* begin Data to use *

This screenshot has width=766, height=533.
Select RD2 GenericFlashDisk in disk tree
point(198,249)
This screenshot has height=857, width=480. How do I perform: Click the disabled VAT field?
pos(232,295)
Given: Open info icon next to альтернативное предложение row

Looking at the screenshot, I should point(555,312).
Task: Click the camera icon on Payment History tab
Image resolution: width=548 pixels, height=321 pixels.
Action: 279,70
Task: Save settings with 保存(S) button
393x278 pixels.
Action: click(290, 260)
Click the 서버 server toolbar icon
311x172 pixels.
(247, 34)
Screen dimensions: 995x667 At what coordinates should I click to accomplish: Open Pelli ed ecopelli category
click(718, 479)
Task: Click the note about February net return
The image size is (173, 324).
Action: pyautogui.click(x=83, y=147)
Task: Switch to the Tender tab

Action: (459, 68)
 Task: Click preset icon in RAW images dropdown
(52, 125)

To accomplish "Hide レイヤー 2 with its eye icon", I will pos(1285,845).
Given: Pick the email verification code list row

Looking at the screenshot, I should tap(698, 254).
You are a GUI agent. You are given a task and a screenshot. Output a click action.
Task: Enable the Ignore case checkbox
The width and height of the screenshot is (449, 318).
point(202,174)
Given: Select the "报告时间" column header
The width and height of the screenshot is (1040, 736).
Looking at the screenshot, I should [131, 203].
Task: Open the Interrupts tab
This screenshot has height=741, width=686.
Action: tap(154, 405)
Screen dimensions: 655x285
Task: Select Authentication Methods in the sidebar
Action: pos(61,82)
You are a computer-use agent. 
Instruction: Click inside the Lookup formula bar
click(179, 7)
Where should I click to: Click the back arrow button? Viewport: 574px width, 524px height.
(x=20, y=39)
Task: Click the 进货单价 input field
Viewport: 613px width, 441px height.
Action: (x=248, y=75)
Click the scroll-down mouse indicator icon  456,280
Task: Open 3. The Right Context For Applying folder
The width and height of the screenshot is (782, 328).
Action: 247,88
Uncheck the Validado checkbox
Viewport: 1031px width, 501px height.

* end Data to use *

**Stated exercise**
Count the lines in the records above that contain the word "Viewport" with the same capitalization, and reply with only that number.

**Solution to this problem**
3